Maybe a small suggestion would be to download the demos of a few screen readers and get an idea of how they work, what hotkeys would conflict with what you have in mind. Also learning to use the computer the way a blind person will help to better understand what is needed. Two of the most common ones are at www.freedomscientific.com and www.gwmicro.com. I have found that when programming it is always best to test the software the way you are intending it to be used. It will save alot of bug reports in the long run. ----- Original Message ----- From: "Martin Slack" <m.g.slack@xxxxxxxxxxxx>

To: <programmingblind@xxxxxxxxxxxxx>
Sent: Sunday, October 14, 2007 3:53 PM
Subject: Re: The top three big problems


Andy,

I think that the use of those hotkeys is almost universal, so there would be a constant reading of the list while one worked. For instance, most screenreaders seem to use the Control key on its own to silence speech, while Alt is the standard Windows key to access the menu bar at the top of the screen.

A better approach might be to allocate a single hotkey to toggle into focus a window containing the full list of hotkeys.

 Regards, Martin


----- Original Message ----- From: "Andreas Stefik" <stefika@xxxxxxxxx>
To: <programmingblind@xxxxxxxxxxxxx>
Sent: Sunday, October 14, 2007 8:31 PM
Subject: Re: The top three big problems


So it sounds like from this further discussion on hotkeys that there
are several important things.

1. Try to copy hotkeys from a common program as best as possible. Most
folks have said they prefer the visual studio hotkeys. Easy enough.

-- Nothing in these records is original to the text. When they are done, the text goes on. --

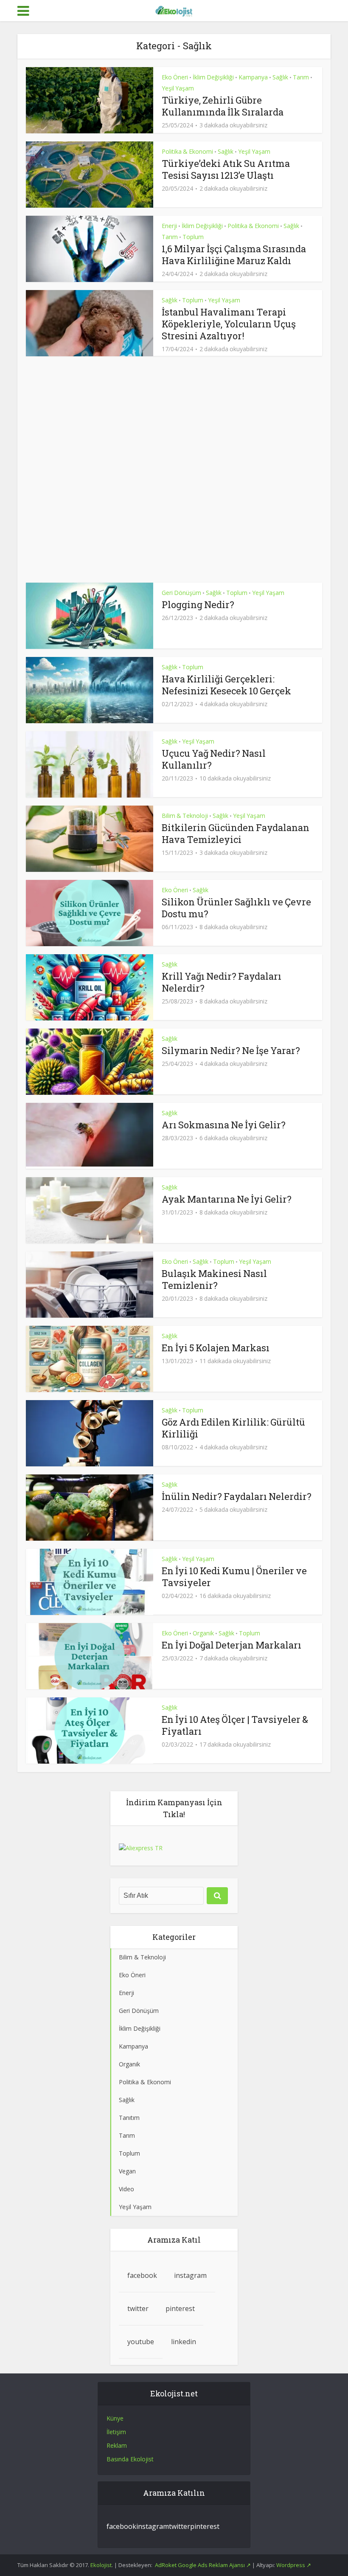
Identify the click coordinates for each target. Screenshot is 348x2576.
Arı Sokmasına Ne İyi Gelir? (224, 1125)
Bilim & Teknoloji (185, 816)
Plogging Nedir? (198, 604)
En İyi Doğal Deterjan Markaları (231, 1645)
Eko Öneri (175, 77)
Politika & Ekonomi (187, 151)
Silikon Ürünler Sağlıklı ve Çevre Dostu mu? (236, 908)
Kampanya (253, 77)
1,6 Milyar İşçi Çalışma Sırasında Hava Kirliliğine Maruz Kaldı (234, 254)
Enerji (169, 226)
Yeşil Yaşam (178, 88)
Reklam (117, 2445)
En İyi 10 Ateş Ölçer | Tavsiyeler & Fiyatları (235, 1725)
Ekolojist (101, 2565)
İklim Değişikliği (213, 77)
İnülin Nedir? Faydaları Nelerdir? (237, 1496)
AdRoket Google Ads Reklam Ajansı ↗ (203, 2565)
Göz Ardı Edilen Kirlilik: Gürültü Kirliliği (233, 1428)
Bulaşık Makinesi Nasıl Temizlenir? (214, 1279)
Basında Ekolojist (130, 2459)
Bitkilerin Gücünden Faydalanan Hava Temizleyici (235, 833)
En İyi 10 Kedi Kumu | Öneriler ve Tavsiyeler (234, 1576)
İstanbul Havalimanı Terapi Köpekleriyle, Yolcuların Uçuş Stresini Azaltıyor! (229, 324)
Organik (203, 1633)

2. Create some way so that a user can get a complete list of hotkeys.
I'm not sure exactly what the best way to do this would be for a full
featured IDE, but maybe there is some way you can adapt ideas like
intellisense to the application of hotkeys. I'm thinking, and I don't
know how hard this would be to add to my program per se, but here is
an idea. What about, and I'm just brainstorming here, something like
the following:

When the user presses a common hot key control (CTRL, ALT, or SHIFT),
the computer begins reading a list of the most common hotkeys for that
particular context sensitive shortcut. I'm speculating, maybe, that,
if you already know the shortcut you don't hear text because you click
the combination quickly, but if you don't know it, you can at least
listen to the list of the most common ones. Here is an example use
case (tell me if this sucks):

Use case:

User presses control and text begins to be read. The most common
commands are read first, like so:

control plus c, copy
control plus v, paste

etc.

I'm not sure what the best ordering of reading would be for each. Good
Idea / Bad idea / Better Idea?

3. All else being equal, making the hotkeys customizable is desirable.

Keep it coming, this is all very, very helpful.